Supplied data →
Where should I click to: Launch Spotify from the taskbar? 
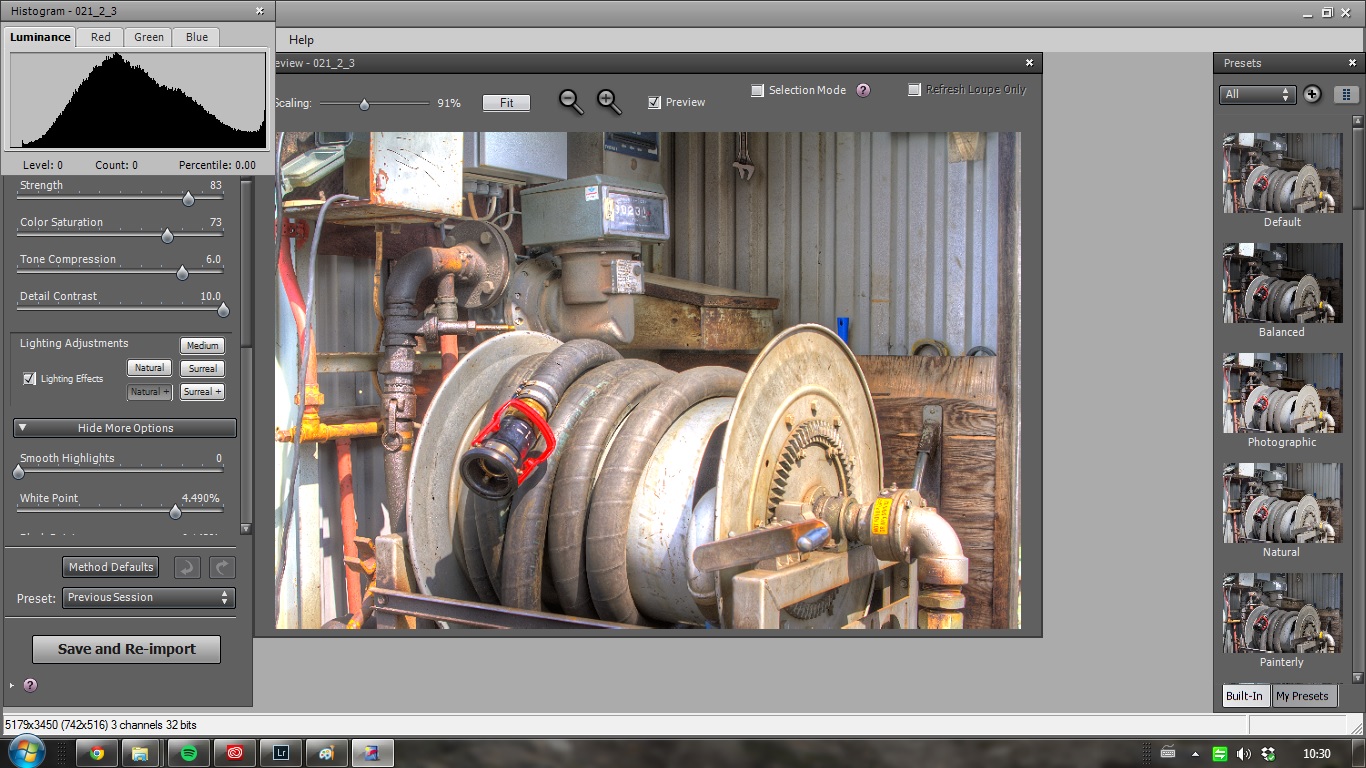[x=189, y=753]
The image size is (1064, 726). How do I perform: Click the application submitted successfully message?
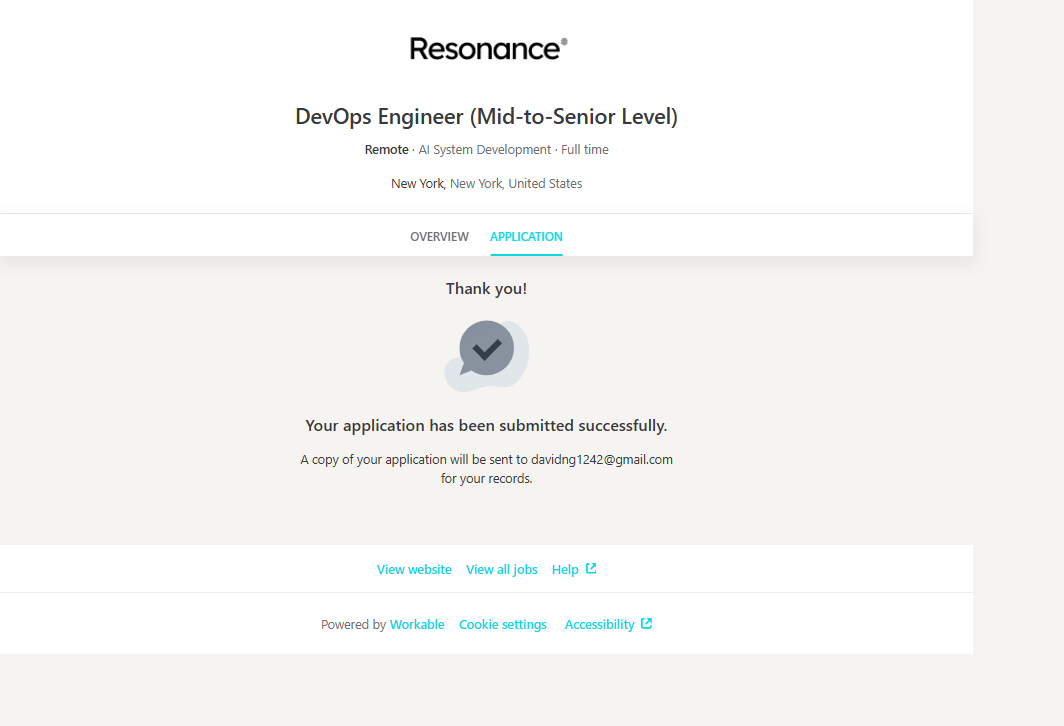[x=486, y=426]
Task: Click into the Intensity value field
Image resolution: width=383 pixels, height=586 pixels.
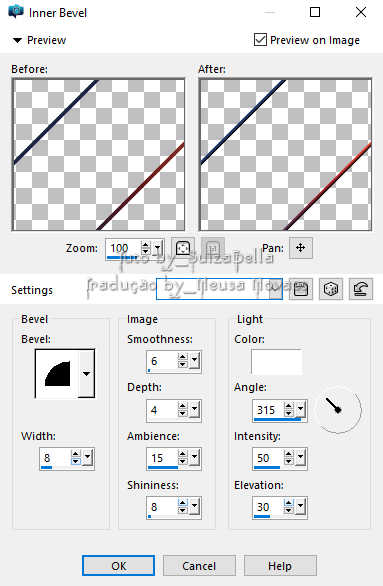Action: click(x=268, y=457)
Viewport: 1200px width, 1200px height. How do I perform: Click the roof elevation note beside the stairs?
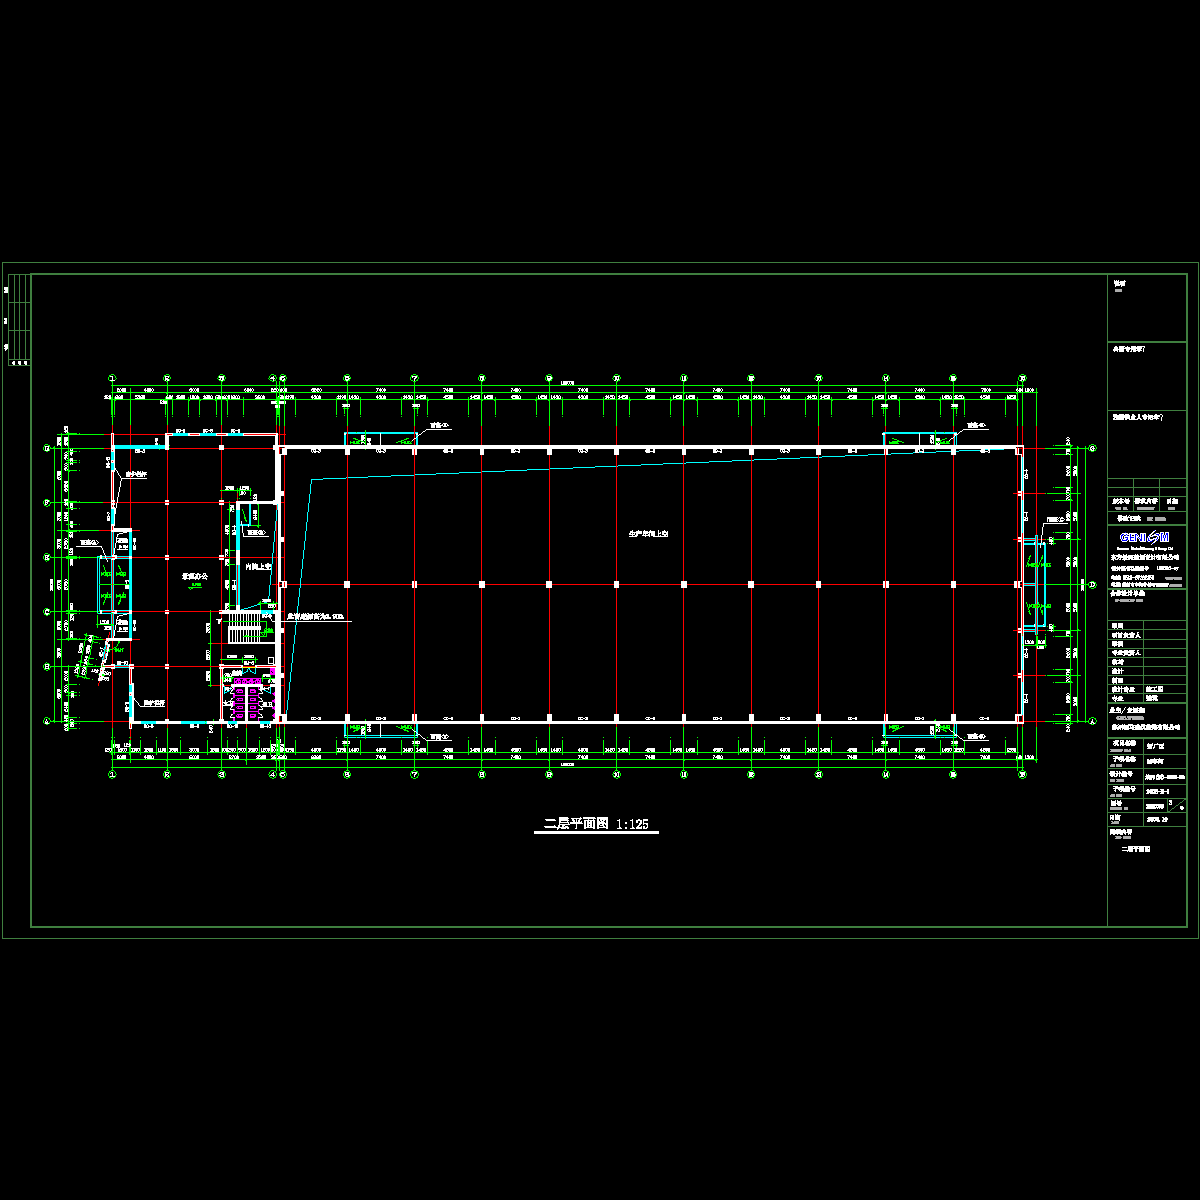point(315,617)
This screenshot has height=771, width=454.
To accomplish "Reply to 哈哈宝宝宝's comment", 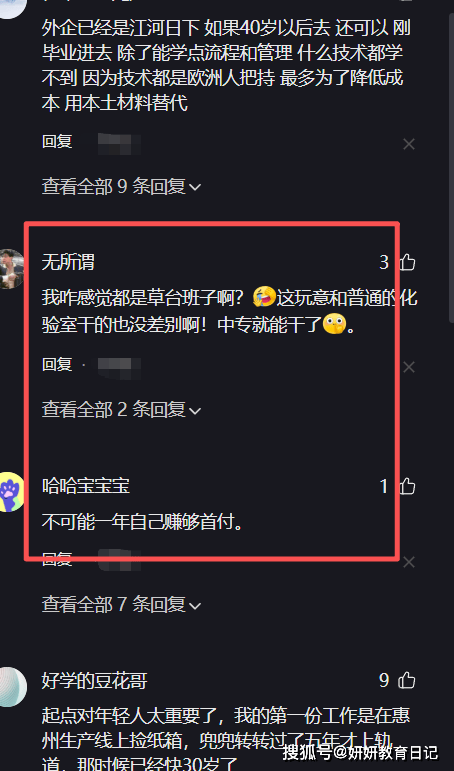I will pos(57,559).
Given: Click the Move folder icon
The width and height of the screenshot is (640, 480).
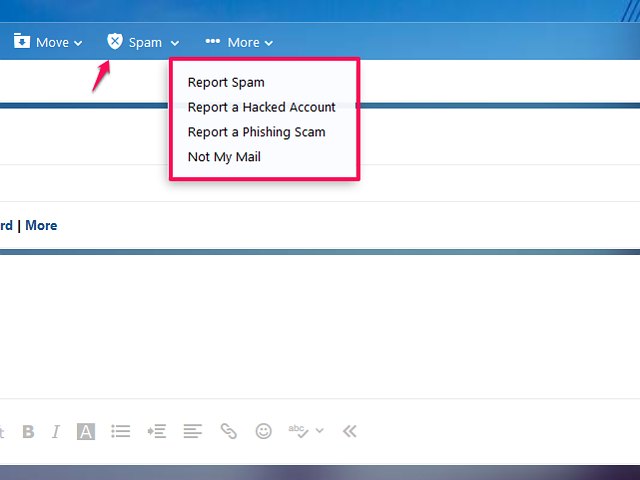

Your objective →
Nothing should be printed except the lines from the one with "Given: Click the Move folder icon" through the last line of the listing above, both ends included; please drop the pictures.

Problem solution →
Given: Click the Move folder icon
The width and height of the screenshot is (640, 480).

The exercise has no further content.